I have no idea why you’re standing out there. You aren’t showing your kids anything. If you want to show them that athletics are important, you should be going on a run yourself… Why don’t you go do some stuff of your own? That’s you getting a life. Your kids will observe that and think, ‘OK, that’s how you get a life.’ And they’ll want to go get one. But the way it is, they’re going to be 25 and think, ‘I never saw grown-ups living a life. I only saw them doing stuff for me, driving around, standing somewhere on a Saturday morning.’
It reminds me of a conversation I had years ago with an acquaintance who was unhappy with her weight. She wanted to get in shape, but was too busy driving her kids around to extracurricular sports to find time to work out. She said, “I don’t want them to look like me someday, so I prioritize their athletics over everything else.”
She asked me for advice. When I suggested that modeling a personal commitment to fitness might be more effective, not to mention make her feel better, she brushed it aside as a silly suggestion.
As parents, we are hardwired to tend to our children—their needs, desires, talents, and more. And it is our job to nurture, for a fleeting 18 or so years, while they are under our direct care. But it’s not our only job. Far too many parents, mothers in particular, neglect their own selves amid the chaos of child-rearing, pushing aside physical pursuits and social connection and even relaxation in a well-intentioned effort to be the best possible parent.
While our presence matters greatly—I do believe in quantity over quality when it comes to spending time with kids—it does not mean that we can neglect ourselves. Not only is it bad for us as individuals, who still need to feel like we’re enjoying life and pursuing things that matter to us, independent of our children (who will eventually leave us, if all goes according to plan), but we need to model the kind of life that we want our own kids to have someday. If they don’t see us showing them how it’s done, how will they learn?

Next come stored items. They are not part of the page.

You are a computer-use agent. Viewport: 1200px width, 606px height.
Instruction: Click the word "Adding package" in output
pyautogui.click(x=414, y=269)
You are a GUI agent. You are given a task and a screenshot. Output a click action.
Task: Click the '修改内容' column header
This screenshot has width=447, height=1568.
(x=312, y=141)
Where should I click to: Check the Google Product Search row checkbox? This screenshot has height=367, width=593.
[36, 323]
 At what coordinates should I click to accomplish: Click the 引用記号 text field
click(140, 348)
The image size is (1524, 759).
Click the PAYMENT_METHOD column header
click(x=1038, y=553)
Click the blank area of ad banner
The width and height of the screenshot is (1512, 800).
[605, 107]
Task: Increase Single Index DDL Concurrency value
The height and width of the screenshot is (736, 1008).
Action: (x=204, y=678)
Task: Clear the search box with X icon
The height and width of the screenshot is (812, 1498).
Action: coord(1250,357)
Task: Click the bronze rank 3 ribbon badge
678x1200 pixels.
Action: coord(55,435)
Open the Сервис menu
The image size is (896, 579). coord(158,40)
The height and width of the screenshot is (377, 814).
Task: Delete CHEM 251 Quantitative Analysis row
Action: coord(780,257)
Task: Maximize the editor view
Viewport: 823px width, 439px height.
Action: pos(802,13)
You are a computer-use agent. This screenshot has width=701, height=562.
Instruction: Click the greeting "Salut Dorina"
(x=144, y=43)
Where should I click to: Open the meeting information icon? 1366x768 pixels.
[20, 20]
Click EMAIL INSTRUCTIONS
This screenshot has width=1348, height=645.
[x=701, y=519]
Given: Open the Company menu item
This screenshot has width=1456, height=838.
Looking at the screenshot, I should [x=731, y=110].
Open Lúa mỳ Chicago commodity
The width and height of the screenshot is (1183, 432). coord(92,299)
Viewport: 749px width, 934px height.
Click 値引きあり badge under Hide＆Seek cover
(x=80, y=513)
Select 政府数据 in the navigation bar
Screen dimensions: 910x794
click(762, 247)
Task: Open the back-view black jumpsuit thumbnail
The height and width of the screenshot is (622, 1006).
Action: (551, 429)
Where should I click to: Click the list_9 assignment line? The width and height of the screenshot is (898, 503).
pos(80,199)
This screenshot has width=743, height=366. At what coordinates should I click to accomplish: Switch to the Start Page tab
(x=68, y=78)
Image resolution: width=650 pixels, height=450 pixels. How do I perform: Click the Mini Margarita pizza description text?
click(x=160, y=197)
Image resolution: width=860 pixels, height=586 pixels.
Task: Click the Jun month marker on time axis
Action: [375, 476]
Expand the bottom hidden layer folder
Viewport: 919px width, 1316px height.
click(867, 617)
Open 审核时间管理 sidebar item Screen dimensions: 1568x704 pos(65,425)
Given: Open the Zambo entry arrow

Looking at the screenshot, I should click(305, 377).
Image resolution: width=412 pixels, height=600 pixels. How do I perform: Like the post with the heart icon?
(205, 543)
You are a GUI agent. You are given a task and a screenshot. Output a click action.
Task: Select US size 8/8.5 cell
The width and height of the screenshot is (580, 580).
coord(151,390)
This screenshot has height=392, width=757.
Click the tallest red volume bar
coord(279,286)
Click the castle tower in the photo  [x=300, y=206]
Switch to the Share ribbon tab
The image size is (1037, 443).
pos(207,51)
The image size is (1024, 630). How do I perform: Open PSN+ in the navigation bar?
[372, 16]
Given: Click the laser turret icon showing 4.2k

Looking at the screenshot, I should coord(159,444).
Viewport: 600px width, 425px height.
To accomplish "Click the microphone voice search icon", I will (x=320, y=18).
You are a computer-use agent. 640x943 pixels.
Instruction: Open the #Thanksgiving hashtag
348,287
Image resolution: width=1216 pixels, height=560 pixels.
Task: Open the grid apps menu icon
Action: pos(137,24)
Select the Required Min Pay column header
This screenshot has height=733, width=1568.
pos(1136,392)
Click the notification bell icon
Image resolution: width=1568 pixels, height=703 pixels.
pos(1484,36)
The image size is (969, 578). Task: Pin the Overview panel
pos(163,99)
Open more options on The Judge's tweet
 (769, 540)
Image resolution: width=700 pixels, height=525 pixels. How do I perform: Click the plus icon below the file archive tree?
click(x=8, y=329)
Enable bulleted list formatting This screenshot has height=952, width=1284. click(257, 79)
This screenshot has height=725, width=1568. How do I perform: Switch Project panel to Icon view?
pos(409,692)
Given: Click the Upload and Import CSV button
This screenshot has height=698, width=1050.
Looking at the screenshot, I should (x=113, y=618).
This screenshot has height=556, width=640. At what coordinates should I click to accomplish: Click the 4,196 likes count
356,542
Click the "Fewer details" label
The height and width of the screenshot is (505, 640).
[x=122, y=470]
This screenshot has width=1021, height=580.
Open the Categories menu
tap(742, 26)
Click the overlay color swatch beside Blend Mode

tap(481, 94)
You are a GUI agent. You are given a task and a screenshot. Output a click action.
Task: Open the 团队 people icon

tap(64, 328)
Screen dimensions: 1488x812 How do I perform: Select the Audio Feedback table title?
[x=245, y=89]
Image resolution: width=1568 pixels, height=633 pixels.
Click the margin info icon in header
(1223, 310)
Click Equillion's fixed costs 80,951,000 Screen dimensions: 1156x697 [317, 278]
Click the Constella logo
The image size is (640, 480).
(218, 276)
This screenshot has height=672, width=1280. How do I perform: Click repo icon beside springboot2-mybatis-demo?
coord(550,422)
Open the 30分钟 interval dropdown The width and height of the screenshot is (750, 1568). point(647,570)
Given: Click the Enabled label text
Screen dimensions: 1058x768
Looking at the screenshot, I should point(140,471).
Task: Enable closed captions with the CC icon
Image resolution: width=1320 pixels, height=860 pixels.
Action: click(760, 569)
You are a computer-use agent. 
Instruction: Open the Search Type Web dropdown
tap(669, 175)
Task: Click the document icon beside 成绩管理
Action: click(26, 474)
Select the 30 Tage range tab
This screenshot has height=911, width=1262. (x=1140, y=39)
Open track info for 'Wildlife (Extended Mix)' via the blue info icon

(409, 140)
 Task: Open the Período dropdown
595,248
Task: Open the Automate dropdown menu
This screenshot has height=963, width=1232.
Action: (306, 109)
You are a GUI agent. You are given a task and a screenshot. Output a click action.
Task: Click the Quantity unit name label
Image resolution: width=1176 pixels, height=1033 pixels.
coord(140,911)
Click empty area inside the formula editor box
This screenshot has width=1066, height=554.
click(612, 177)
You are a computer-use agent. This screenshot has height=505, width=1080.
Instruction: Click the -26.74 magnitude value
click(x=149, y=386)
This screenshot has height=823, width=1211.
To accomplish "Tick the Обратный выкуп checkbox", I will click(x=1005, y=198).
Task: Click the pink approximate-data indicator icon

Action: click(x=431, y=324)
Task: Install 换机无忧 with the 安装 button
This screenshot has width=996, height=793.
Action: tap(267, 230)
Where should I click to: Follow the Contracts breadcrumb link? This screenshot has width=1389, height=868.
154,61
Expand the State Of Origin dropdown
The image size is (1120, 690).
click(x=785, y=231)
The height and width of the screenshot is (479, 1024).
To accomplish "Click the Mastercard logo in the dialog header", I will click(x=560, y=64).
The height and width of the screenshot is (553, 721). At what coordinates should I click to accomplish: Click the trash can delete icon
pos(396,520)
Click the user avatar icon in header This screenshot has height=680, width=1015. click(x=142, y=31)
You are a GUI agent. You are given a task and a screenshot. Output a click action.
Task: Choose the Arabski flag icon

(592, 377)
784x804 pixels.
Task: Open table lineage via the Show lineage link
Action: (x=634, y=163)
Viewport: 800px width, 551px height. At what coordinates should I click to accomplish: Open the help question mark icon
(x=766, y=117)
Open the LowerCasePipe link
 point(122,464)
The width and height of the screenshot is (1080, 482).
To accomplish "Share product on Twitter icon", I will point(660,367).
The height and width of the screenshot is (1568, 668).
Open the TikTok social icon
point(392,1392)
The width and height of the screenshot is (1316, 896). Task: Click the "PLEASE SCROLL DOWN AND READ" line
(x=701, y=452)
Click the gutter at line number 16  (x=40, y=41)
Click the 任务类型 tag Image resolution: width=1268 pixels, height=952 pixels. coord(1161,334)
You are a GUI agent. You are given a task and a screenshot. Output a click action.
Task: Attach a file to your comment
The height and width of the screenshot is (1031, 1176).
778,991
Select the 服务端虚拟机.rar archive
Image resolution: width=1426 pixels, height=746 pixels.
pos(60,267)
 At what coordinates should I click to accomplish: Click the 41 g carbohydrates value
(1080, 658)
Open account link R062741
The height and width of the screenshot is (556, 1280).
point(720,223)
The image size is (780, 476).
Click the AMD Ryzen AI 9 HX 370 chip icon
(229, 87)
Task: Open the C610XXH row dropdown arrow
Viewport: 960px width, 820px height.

Research shows that children view parents as their heroes and admire them more than any other adult figure in their lives. As Lythcott-Haims writes,
When they look up to us, can we be proud of what they see? Do we show them a harried, stress-out person who is constantly staring at a smartphone, tablet, or computer, and who seems to care only about whether homework has been completed, and grades and scores have been obtained, and the soccer carpool runs on time?
Or do we show up in their lives as a person who walks through the world feeling good about ourselves, doing work that plays to our strengths and resonates with our values, and who makes time for meaningful human connection with them and with others? Our kids notice everything we do and don’t do.
What Can Parents Do?
She offers several suggestions for helping parents to look after themselves—and become better parents in the process. First is discovering your passion and purpose, which cannot be your kid. This places them in the “very untenable and unhealthy role of trying to bring fulfillment to your life.” It’s important to figure out how and who you want to be in the world, and to prioritize its pursuit. This is not selfish!
Second, learn to say no. Avoid obligations that detract from the pursuit of your passion. You do not need to volunteer for every class trip or school fundraiser. Take the advice of sociologist Christine Carter, who says that, in order to live a happy life, we should spend 95% of our time on the five things that matter most to us.
See Related Post: Parents, It’s OK to Do Less
Next, prioritize your health and wellness. Don’t be like my acquaintance, who sacrifices her own health in hopes that it will set her kids on a healthier path. That’s not how it works!
Invest in your relationship with spouse and friends. A “capacity for empathic relationships,” according to psychiatrist George Vaillant, makes us feel good about ourselves. At the end of one’s life, personal relationships are what determine one’s sense of satisfaction. “Happiness equals love—full stop,” Vaillant says. So, don’t hold back that love. Find time for it, and let it flourish.
You may need to question your relationship with money, Lythcott-Haims says, to consider if wealth is the predominant value system you live by—and whether that’s the wisest choice, particularly if it undermines your family’s enjoyment of day-to-day life.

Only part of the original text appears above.